Real-time hand gesture identification for human computer interaction based on ica of surface electromyogram

Ganesh R. Naik, Hans Weghorn, Dinesh K. Kumar, Vijay P. Singh, Marimuthu Palaniswami

Research output: Chapter in Book/Report/Conference proceedingConference contributionpeer-review

6 Citations (Scopus)

Abstract

Today, there exists a variety of interfaces that allow human users to interact with computerized systems. Many of these input and output devices force the user to adapt to the requirements of the machine construction, like e.g. numeric keyboards on tiny devices often have to be used also for letter input.
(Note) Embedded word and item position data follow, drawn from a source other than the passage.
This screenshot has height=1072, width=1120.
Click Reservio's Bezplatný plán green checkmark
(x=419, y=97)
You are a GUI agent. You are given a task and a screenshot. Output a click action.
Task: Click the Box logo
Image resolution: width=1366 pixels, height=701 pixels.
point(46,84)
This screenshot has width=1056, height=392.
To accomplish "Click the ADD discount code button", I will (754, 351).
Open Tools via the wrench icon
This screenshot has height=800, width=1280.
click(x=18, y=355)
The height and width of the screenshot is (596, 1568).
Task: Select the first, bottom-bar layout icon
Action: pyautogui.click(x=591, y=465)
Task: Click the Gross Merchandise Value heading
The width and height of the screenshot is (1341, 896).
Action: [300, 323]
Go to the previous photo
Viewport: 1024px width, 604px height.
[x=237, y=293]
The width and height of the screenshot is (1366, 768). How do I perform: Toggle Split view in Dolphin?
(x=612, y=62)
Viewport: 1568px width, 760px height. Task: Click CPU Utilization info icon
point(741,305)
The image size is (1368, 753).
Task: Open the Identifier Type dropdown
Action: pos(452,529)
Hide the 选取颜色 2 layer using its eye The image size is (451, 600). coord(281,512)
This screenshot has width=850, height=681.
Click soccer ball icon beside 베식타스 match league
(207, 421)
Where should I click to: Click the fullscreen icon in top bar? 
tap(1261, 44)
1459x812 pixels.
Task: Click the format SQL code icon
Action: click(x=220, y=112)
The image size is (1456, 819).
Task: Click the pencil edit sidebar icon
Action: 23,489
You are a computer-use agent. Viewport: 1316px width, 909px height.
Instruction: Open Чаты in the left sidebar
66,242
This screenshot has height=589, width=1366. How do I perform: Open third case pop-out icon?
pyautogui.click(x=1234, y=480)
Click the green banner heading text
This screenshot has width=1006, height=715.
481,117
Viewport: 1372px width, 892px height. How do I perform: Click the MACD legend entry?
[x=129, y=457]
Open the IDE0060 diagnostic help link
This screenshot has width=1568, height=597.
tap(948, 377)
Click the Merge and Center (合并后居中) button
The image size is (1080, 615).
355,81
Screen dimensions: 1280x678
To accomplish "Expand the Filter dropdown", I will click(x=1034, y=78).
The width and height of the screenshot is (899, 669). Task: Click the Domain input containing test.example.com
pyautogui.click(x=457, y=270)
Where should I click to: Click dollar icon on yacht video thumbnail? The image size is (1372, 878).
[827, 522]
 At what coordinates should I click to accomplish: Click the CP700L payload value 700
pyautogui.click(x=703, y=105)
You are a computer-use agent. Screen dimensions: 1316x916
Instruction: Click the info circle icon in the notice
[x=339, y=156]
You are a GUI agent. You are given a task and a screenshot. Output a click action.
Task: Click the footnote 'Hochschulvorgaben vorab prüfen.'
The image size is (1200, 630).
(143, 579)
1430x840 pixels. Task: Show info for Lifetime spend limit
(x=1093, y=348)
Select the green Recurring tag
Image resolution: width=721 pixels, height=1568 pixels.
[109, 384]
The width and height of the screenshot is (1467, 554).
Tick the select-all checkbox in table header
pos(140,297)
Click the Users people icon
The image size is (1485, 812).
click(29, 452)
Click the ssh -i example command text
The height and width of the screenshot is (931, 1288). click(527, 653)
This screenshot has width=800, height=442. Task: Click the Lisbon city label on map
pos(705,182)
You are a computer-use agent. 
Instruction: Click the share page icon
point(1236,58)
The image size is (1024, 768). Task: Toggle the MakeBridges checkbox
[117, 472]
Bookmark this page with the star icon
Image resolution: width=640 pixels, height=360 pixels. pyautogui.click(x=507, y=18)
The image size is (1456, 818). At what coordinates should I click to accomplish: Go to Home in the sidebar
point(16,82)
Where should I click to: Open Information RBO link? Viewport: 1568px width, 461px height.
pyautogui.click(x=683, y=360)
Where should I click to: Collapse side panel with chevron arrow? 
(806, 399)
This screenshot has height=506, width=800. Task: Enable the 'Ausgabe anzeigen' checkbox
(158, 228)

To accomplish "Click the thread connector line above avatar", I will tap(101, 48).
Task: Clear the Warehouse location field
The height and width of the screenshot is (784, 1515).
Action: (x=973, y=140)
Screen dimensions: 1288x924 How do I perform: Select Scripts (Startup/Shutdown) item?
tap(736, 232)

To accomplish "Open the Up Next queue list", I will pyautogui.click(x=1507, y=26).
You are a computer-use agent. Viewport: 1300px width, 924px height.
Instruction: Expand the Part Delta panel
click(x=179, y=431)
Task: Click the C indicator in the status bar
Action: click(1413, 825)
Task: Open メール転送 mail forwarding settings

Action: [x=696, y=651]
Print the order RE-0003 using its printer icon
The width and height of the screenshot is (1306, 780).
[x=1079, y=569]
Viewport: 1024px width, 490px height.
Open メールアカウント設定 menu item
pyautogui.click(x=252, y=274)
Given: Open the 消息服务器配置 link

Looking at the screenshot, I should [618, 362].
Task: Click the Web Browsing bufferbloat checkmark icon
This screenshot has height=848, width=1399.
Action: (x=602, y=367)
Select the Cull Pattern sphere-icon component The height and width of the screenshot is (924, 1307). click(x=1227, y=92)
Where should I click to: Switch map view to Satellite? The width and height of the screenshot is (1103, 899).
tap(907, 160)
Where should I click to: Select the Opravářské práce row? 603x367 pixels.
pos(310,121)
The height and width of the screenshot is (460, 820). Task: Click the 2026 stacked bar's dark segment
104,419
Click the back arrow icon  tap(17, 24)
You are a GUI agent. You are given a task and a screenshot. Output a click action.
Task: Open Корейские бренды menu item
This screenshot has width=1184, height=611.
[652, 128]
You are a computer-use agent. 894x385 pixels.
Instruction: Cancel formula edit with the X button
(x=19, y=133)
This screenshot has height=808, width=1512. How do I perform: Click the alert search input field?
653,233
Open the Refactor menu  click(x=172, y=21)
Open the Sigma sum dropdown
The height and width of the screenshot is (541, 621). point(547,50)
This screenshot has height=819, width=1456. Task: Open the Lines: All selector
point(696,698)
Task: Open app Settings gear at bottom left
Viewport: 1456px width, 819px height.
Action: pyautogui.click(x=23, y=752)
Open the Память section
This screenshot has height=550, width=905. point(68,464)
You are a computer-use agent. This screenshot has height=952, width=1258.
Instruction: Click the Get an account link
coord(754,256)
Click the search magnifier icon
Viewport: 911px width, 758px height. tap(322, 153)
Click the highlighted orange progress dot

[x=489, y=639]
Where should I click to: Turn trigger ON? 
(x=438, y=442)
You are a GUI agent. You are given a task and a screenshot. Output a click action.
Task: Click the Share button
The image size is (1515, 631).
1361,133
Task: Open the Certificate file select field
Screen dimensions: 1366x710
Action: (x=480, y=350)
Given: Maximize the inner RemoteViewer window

In contradiction to such technically-driven concepts, the aim of the investigation presented here is to provide a reliable input mode, which enables machine control for rehabilitation and human-computer interaction applications in a quite natural way. The processing in this new input system consists of three major stages: At first, hand gestures are sensed from non-invasive surface electromyograms, and in the second step the activities of the involved individual muscles are decomposed by semi-blind independent component analysis (ICA). In the last step, the particular hand action is identified with an artificial neural network (ANN). In this model-based approach, the order and magnitude ambiguity of ICA have been overcome by using a priori knowledge of the hand muscle anatomy and a fixed un-mixing matrix for the signal decomposition. In 360 single-shot experiments, this system was able to classify all tested hand gestures fully correct. These experimental results demonstrate that the proposed approach yields a high recognition rate with various gestures, and the system was verified being insensitive against electrode positions. A comparative evaluation of applying the same recognition mechanism in identifying facial movement yields new findings about the properties of the derived ICA mixing matrix, which can be exploited as indicator for the reliability and efficiency of the pattern classification mechanism in a distinct application.

Original languageEnglish
Title of host publicationMCCSIS 2007
Subtitle of host publicationProceedings of the IADIS International Conference on Interfaces and Human Computer Interaction
EditorsAntonio Palma dos Reis, Katherine Blashki, Yingcai Xiao
PublisherIADIS Press
Pages83-90
Number of pages8
ISBN (Electronic)9789728924393
Publication statusPublished - 2007
Externally publishedYes
Event2007 IADIS International Conference on Interfaces and Human Computer Interaction, IHCI 2007, part of the 1st IADIS Multi Conference on Computer Science and Information Systems, MCCSIS 2007 - Lisbon, Portugal
Duration: 3 Jul 20078 Jul 2007

Conference

Conference2007 IADIS International Conference on Interfaces and Human Computer Interaction, IHCI 2007, part of the 1st IADIS Multi Conference on Computer Science and Information Systems, MCCSIS 2007
CountryPortugal
CityLisbon
Period3/07/078/07/07

Keywords

  • Bio-signal Analysis
  • Hand Gesture Sensing
  • Human Computer Interface (HCI)
  • Independent Component Analysis (ICA)
  • Surface Electromyography (SEMG)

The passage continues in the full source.